Write the entries below out again in full. Match every character.
───── Material for this exercise ─────
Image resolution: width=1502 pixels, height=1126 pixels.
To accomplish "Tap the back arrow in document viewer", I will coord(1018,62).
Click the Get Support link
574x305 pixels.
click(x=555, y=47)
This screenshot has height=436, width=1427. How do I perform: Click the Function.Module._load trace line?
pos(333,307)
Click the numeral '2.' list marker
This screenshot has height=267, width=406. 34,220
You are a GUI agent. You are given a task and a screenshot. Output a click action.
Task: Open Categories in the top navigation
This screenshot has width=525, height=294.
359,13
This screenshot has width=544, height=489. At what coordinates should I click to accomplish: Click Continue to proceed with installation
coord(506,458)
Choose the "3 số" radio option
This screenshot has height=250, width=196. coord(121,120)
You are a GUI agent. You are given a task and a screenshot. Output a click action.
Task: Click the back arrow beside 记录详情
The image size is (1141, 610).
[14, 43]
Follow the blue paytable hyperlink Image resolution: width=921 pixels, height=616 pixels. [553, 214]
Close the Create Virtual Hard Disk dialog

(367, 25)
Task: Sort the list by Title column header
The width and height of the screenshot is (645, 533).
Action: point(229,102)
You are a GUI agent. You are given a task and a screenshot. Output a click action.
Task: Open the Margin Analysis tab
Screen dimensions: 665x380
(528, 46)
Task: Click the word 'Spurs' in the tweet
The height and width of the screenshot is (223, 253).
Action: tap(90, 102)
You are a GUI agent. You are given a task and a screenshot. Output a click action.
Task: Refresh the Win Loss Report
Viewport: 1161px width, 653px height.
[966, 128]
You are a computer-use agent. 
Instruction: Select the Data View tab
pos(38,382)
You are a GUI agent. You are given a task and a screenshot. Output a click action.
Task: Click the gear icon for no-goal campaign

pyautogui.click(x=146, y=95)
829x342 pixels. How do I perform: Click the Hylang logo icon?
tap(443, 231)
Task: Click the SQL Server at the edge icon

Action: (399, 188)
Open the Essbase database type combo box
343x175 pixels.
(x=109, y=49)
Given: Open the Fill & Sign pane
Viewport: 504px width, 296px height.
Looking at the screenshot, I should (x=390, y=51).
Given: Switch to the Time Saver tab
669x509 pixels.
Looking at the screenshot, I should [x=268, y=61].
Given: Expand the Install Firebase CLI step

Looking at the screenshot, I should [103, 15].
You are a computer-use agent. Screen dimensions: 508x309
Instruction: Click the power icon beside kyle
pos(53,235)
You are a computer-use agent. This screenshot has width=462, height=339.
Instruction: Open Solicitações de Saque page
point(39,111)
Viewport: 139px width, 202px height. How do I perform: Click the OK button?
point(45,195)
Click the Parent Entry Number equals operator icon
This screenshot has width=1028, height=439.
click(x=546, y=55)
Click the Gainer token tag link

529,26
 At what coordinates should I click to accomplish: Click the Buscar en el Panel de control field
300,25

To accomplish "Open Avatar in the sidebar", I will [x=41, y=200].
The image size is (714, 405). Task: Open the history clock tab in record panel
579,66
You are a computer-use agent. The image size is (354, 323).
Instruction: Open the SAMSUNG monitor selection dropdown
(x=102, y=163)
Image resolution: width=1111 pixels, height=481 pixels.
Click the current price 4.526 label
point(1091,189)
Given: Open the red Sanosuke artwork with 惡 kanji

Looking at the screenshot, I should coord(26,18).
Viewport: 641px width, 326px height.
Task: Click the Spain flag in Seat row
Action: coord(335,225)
─────
* Solution to the problem
Image resolution: width=1502 pixels, height=1126 pixels.
To accomplish "Tap the back arrow in document viewer", I will coord(1018,62).
Click the Get Support link
574x305 pixels.
click(x=555, y=47)
This screenshot has height=436, width=1427. How do I perform: Click the Function.Module._load trace line?
pos(333,307)
Click the numeral '2.' list marker
This screenshot has height=267, width=406. 34,220
You are a GUI agent. You are given a task and a screenshot. Output a click action.
Task: Open Categories in the top navigation
This screenshot has width=525, height=294.
359,13
This screenshot has width=544, height=489. At what coordinates should I click to accomplish: Click Continue to proceed with installation
coord(506,458)
Choose the "3 số" radio option
This screenshot has height=250, width=196. coord(121,120)
You are a GUI agent. You are given a task and a screenshot. Output a click action.
Task: Click the back arrow beside 记录详情
The image size is (1141, 610).
[14, 43]
Follow the blue paytable hyperlink Image resolution: width=921 pixels, height=616 pixels. [553, 214]
Close the Create Virtual Hard Disk dialog

(367, 25)
Task: Sort the list by Title column header
The width and height of the screenshot is (645, 533).
Action: point(229,102)
You are a GUI agent. You are given a task and a screenshot. Output a click action.
Task: Open the Margin Analysis tab
Screen dimensions: 665x380
(528, 46)
Task: Click the word 'Spurs' in the tweet
The height and width of the screenshot is (223, 253).
Action: tap(90, 102)
You are a GUI agent. You are given a task and a screenshot. Output a click action.
Task: Refresh the Win Loss Report
Viewport: 1161px width, 653px height.
[966, 128]
You are a computer-use agent. 
Instruction: Select the Data View tab
pos(38,382)
You are a GUI agent. You are given a task and a screenshot. Output a click action.
Task: Click the gear icon for no-goal campaign

pyautogui.click(x=146, y=95)
829x342 pixels. How do I perform: Click the Hylang logo icon?
tap(443, 231)
Task: Click the SQL Server at the edge icon

Action: (399, 188)
Open the Essbase database type combo box
343x175 pixels.
(x=109, y=49)
Given: Open the Fill & Sign pane
Viewport: 504px width, 296px height.
Looking at the screenshot, I should (x=390, y=51).
Given: Switch to the Time Saver tab
669x509 pixels.
Looking at the screenshot, I should [x=268, y=61].
Given: Expand the Install Firebase CLI step

Looking at the screenshot, I should [103, 15].
You are a computer-use agent. Screen dimensions: 508x309
Instruction: Click the power icon beside kyle
pos(53,235)
You are a computer-use agent. This screenshot has width=462, height=339.
Instruction: Open Solicitações de Saque page
point(39,111)
Viewport: 139px width, 202px height. How do I perform: Click the OK button?
point(45,195)
Click the Parent Entry Number equals operator icon
This screenshot has width=1028, height=439.
click(x=546, y=55)
Click the Gainer token tag link

529,26
 At what coordinates should I click to accomplish: Click the Buscar en el Panel de control field
300,25

To accomplish "Open Avatar in the sidebar", I will [x=41, y=200].
The image size is (714, 405). Task: Open the history clock tab in record panel
579,66
You are a computer-use agent. The image size is (354, 323).
Instruction: Open the SAMSUNG monitor selection dropdown
(x=102, y=163)
Image resolution: width=1111 pixels, height=481 pixels.
Click the current price 4.526 label
point(1091,189)
Given: Open the red Sanosuke artwork with 惡 kanji

Looking at the screenshot, I should coord(26,18).
Viewport: 641px width, 326px height.
Task: Click the Spain flag in Seat row
Action: coord(335,225)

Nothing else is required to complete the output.